Interaction of sortilin with apolipoprotein E3 enables neurons to use long-chain fatty acids as alternative metabolic fuel.

Sortilin (SORT1) is a lipoprotein receptor that shows genome-wide association with hypercholesterolaemia, explained by its ability to control hepatic output of lipoproteins. Although SORT1 also shows genome-wide association with Alzheimer disease and frontotemporal lobe dementia, the most prevalent forms of age-related dementias, sortilin's contribution to human brain lipid metabolism and health remains unclear. Here we show that sortilin mediates neuronal uptake of polyunsaturated fatty acids carried by apolipoprotein E (apoE).

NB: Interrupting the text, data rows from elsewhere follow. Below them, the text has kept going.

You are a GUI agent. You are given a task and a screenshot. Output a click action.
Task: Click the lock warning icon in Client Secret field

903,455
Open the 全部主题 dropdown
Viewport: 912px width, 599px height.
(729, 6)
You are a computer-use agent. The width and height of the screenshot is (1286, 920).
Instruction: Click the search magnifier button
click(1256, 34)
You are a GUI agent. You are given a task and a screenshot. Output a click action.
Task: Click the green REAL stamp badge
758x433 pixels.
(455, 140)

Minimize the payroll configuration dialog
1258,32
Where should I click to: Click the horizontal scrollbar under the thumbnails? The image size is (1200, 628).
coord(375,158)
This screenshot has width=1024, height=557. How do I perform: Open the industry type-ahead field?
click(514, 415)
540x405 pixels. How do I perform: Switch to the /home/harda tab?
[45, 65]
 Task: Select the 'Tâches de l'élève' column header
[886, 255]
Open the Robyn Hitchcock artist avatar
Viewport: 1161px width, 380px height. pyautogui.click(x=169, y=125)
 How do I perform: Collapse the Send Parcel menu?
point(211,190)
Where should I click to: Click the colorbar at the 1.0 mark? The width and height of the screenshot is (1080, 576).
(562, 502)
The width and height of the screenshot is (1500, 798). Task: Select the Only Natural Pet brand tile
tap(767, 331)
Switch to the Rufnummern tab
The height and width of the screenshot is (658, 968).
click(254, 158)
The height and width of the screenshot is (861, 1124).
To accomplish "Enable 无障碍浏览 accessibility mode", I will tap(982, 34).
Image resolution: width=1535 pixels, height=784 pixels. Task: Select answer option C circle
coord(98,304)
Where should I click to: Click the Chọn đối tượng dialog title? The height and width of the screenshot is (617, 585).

Using humanized mouse strains and induced pluripotent stem cell-based cell models of brain lipid homeostasis, we demonstrate that internalized lipids are converted into ligands for peroxisome proliferator-activated receptor alpha inducing transcription profiles that enable neurons to use long-chain fatty acids as metabolic fuel when glucose is limited. This pathway works with apoE3 but cannot operate with the Alzheimer disease risk factor apoE4, which disrupts sortilin's endocytic activity. Our data indicate a role for the lipoprotein receptor sortilin in metabolic fuel choice in neurons, which may be crucial when glucose supply is limited, such as in the ageing brain.